The city of Stainton has a remarkably intact piece of roadbuilding history in the form of the "Stainton Throughpass". Stainton is a large industrial city, which in the boom years of the 1920s was suffering from increasing road congestion in its central area, particularly from through traffic heading up from Brunswick. A tunnel was considered, but the city planners eventually came up with the "Stainton Surface Tunnel", which opened in 1929. This is a 2¼-mile long stretch of single-carriageway four-lane road, driven through a densely-packed slum area to the south of the city centre, partly in cutting, partly on a viaduct to cross the canal. There are no intermediate junctions, and the viaduct section is bounded by six-foot brick walls so you can see nothing from a car. It has four ten-foot lanes and a narrow two-foot pavement at either side between the walls, with pedestrian refuges every 400 yards. From the outset it had a prohibition on pedestrians, cyclists and horse-drawn vehicles, and heavy lorries have always been confined to the nearside lanes. It gives the impression of being an early attempt to design an urban motorway where they hadn't quite sorted out all the details yet. The approaches to the Esk Tunnel at Danby, opened in 1940, bear some similarities. Once the A1 Stainton Bypass, running east of the city, was opened in 1938, the road became popularly known as the Throughpass, although its official title is still the Surface Tunnel. With the exception of changes in signing and resurfacing it remains in virtually original condition.

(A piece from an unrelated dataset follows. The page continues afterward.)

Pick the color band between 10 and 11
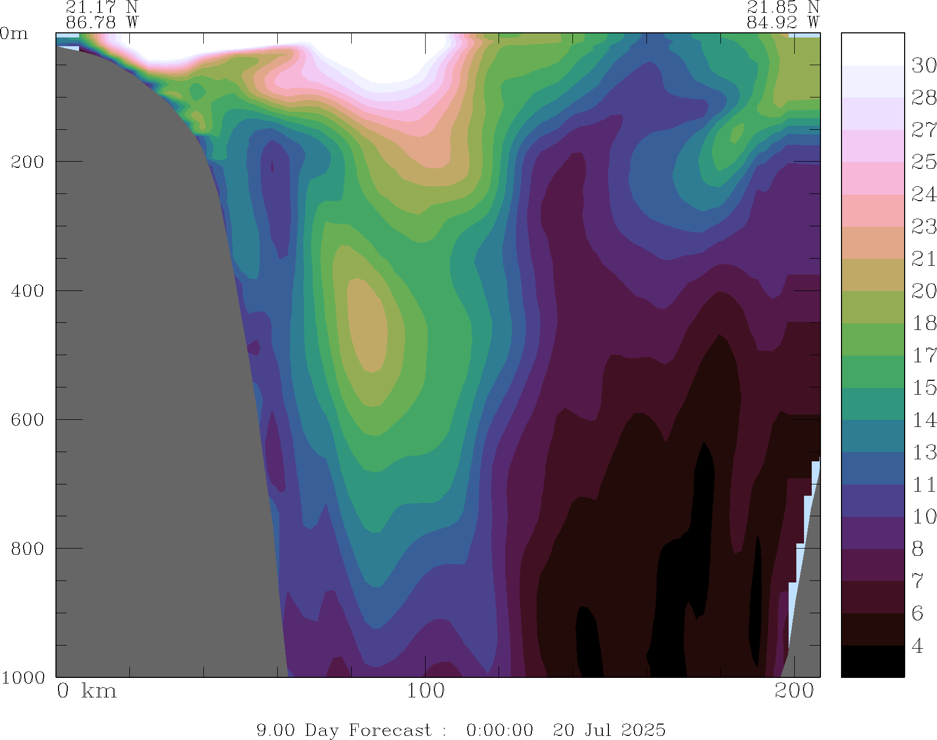 coord(872,500)
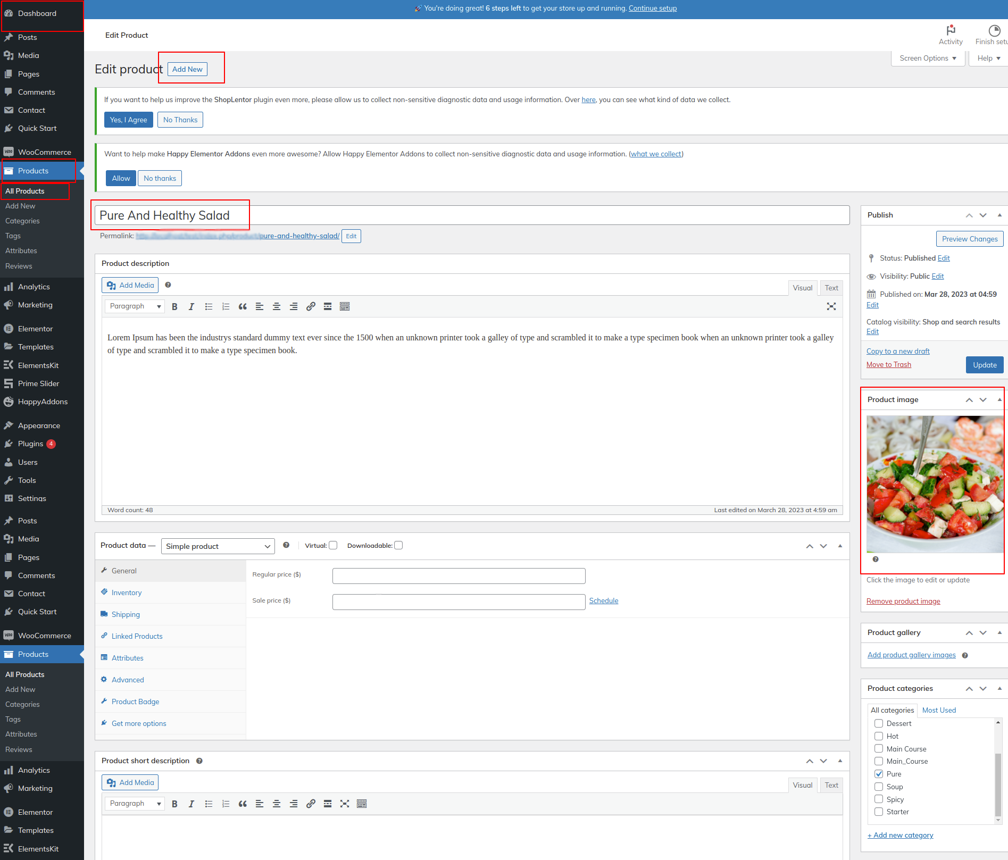Open the Paragraph format dropdown in description
The width and height of the screenshot is (1008, 860).
[135, 306]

Initially, it had a 20 mph speed limit, in line with other urban roads. In 1936, when the 30 mph urban limit was introduced, the new legislation stipulated that this could only apply to built-up roads, and so the Surface Tunnel, with no adjoining properties, was derestricted. It gained its current 50 mph limit in 1957 when the Traffic Regulation (40 and 50 mph Speed Limits) Order was introduced. Until the southern expressway bypass was opened in 1996, this road formed part of the main A6, and it remains an extremely busy road which is slow in the rush hour but can be distinctly hairy at other times, although in its history it has only ever seen two fatal head-on collisions. Not surprisingly, it represents an irresistible challenge to motorcyclists, and its length is reputed to have been covered more than once in less than 50 seconds.